Через три дня отряд Кравкова нащупал в песках пересохшие рукавчики Янгы-дарьи — древние прожилки страны. Теперь они едва заметны: мощные столетние толщи песка засыпали ложе, из которого когда-то ушла вода. И не верилось, что эта пустая раскаленная зыбь некогда была зелено-тучными лугами, пряно-цветистыми городами и голубой сетью вод, которая, подобно кровеносной системе, питала цветущие клетки этой земли.
С каждым новым шагом по умершей стране в груди Андрея Кравкова все туже сжималась пружина борьбы.

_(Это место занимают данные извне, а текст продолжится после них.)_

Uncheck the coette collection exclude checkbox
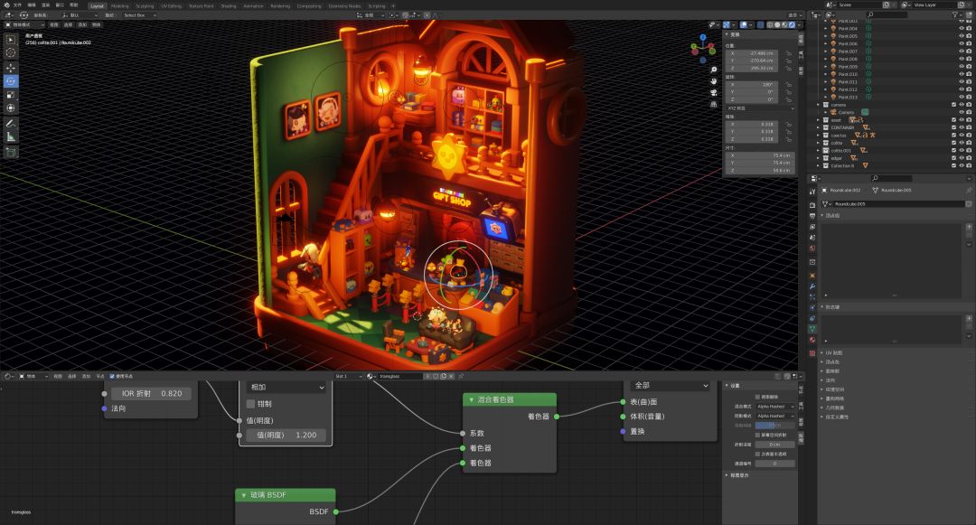 [x=953, y=143]
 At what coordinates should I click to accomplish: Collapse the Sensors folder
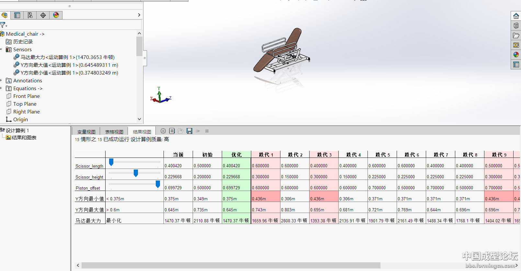[x=2, y=50]
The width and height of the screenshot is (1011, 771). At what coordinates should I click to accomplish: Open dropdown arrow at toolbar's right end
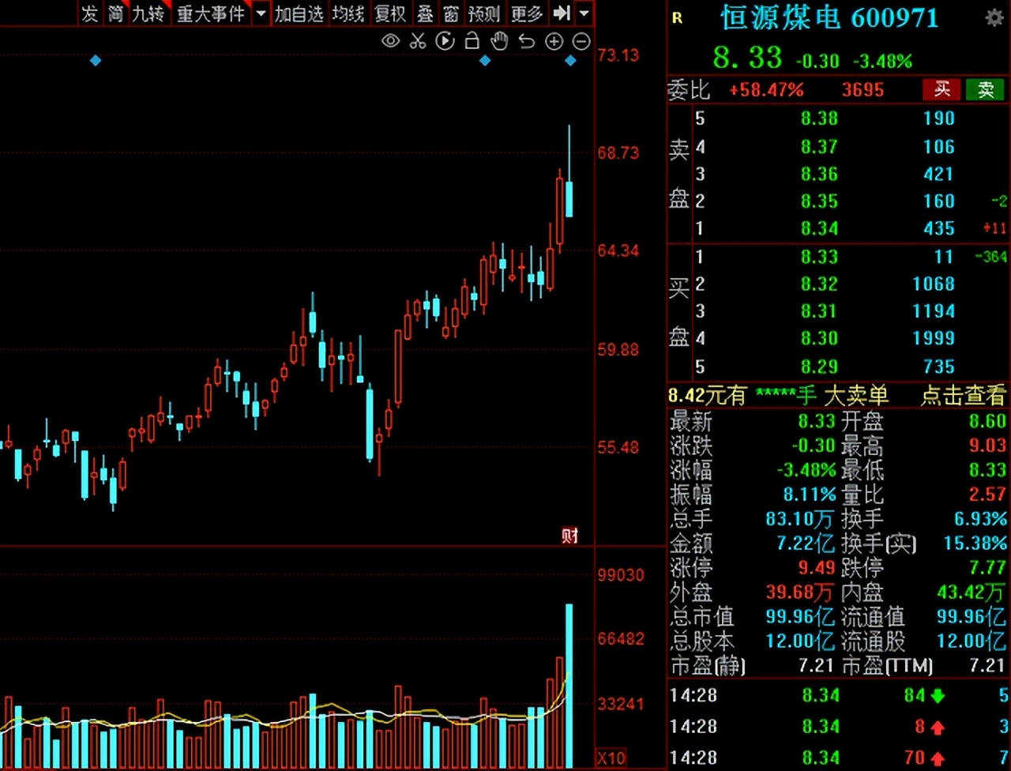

Он знал теперь, что великому разрушению древности, смерти страны он должен противопоставить рождение страны в гуле и грохоте невиданного нового строительства. Он опустит сокрушительный удар на плотину и возвратит трудящимся эти неоглядные километры, отнятые у них пустыней и злой волей древнего завоевателя. И упруго чеканило сердце, и бодрым вызовом ширились его глаза.
26 июня ночевали у колодца Бай-Мурат-казган. Оставался небольшой переход до Ун-кудука, где должен был дожидаться Эмро со своими людьми. Их разделяли теперь какие-нибудь десятка три километров. Чтобы не обременять напрасно верблюдов, из восьми турсуков[32]) наполнили водой только два и рано утром отправились в путь.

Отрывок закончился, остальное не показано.